The Ministry of Presence

Jesus then does the unthinkable: He blesses the unclean woman for touching Him. He blesses her for the faith she holds. He makes a proclamation: “Go in peace and be healed” (Mark 5:34). He gives her a benediction (literally: “a good word”). How do we follow Christ’s example here with our words? For us this probably means the simple, often awkward, sitting with and hurting with and being with, saying “I’m so sorry” even though you’ve never experienced this kind of pain yourself. This means acknowledging with them the long haul that lies ahead and trembling to think about how broken all of this is and being dumbstruck at our inability to make sense of holy God and sitting and allowing the good work of God to take place in the hands and feet of His body, the church, tangibly touching those who are chronically hurting.

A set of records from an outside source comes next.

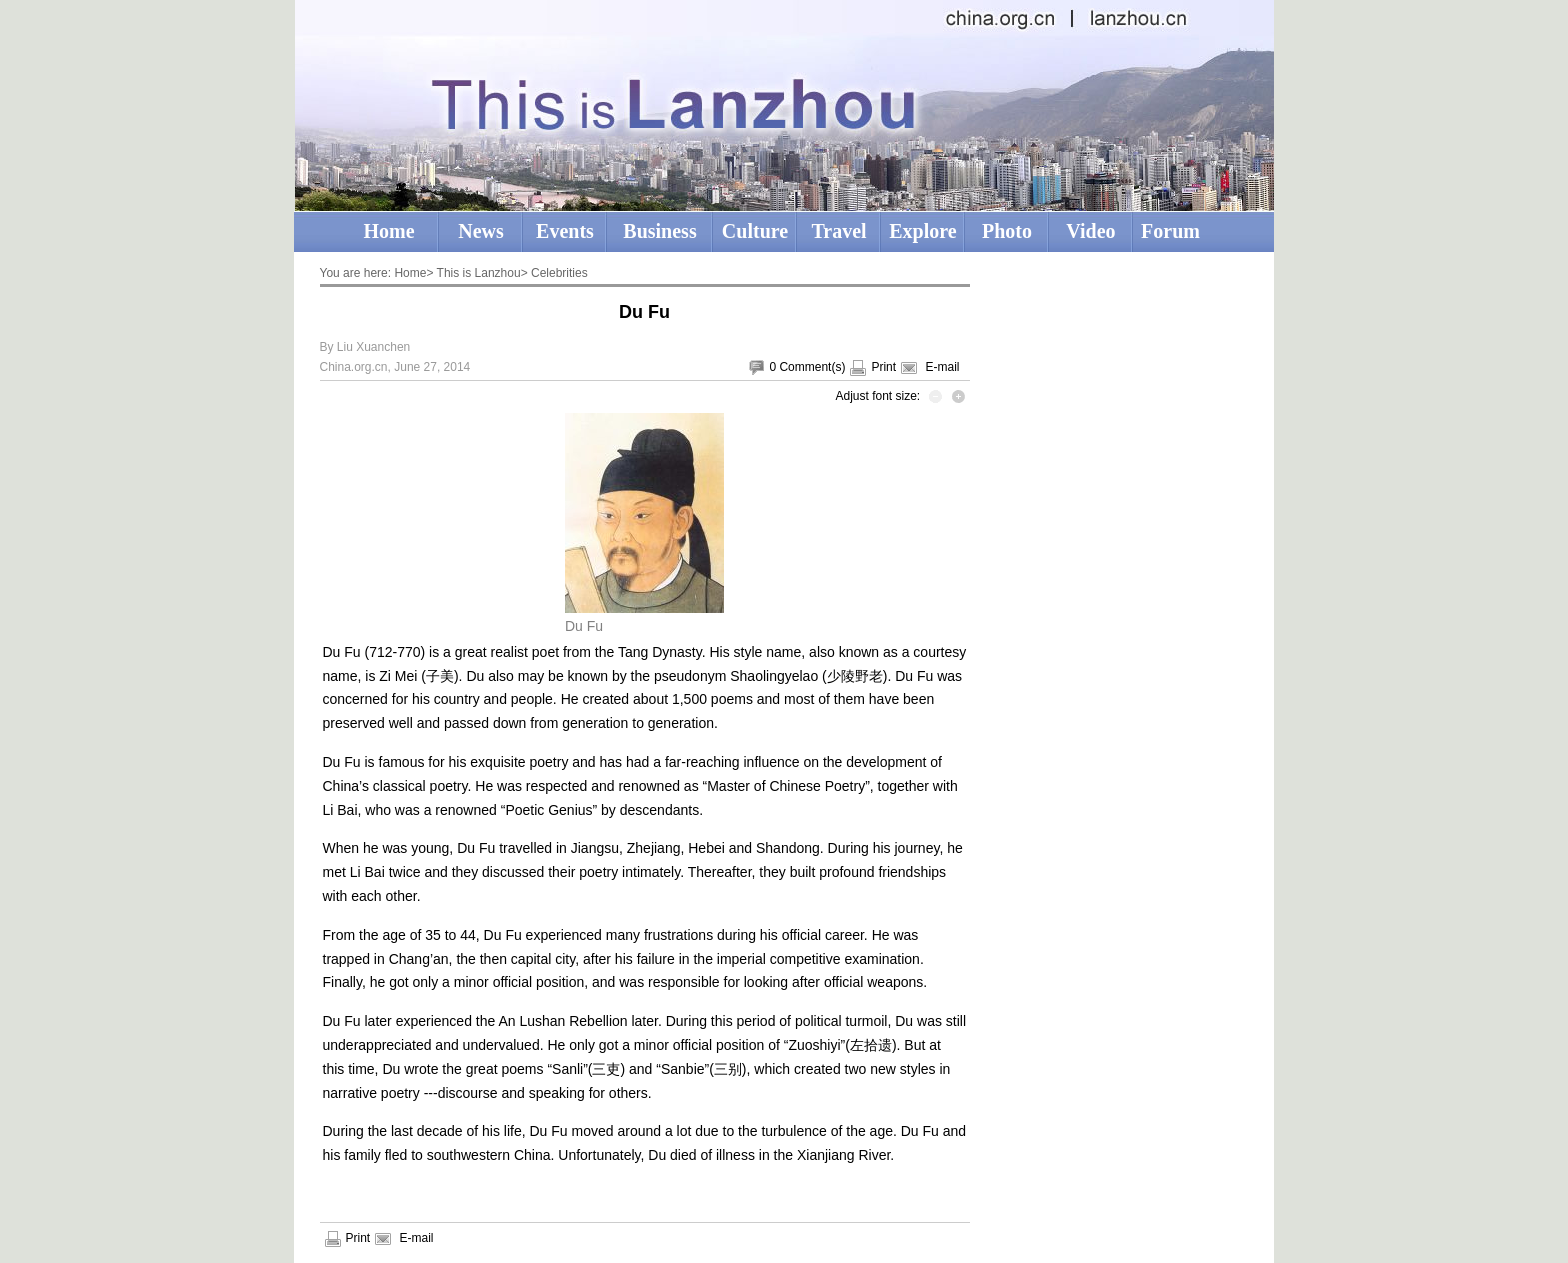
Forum (1170, 231)
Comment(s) (812, 367)
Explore (922, 231)
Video (1090, 231)
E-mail (942, 367)
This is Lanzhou (479, 273)
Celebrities (559, 273)
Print (883, 367)
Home (388, 231)
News (481, 231)
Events (565, 231)
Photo (1007, 231)
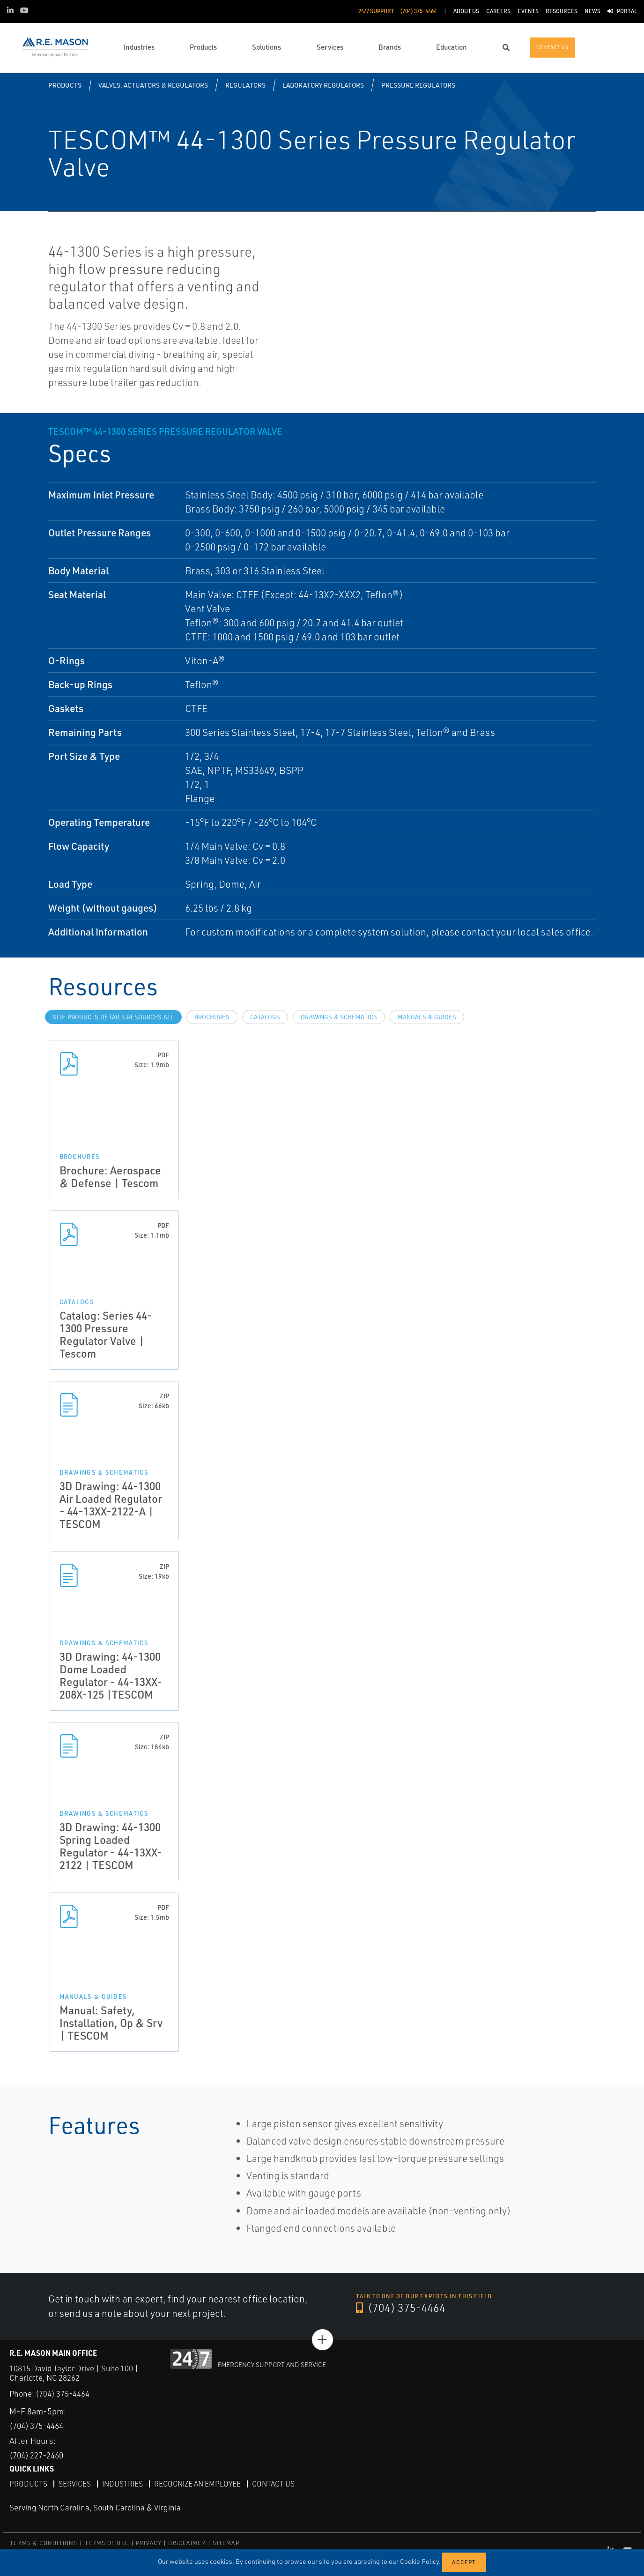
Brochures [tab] (211, 1017)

With the tenderness of Christ and the empowerment of the Spirit, consider practical ways to assist those who are suffering from chronic pain or illness. Church Health Magazine’s 2019 Winter issue focuses solely on this topic, offering suggestions like sending cards, hosting a support group, making dinner or getting them a coffee, offering to come over and pray, taking their kids off their hands for an afternoon, doing their laundry, paying for a house cleaner, and erring “on the side of coming near and being made a fool…Sometimes the suffering person needs space. But mostly they want to be met where they hurt. Practice the ministry of presence” (Sampson, p. 21).

Finally, having spoken with several persons dealing with chronic pain, they report unanimously the least helpful thing you can do is offer them advice. Our well intentioned advice and suggestions (oils, ointments, herbs, medications, miracle treatments, etc.) may do nothing more than expose our own lack of vision for God’s power to take place in long-suffering and lack of wonder at God’s presence through a lifetime of suffering. In short: stop and turn around; sit and weep with those suffering from chronic pain and illness. Get uncomfortable, and love the least of these.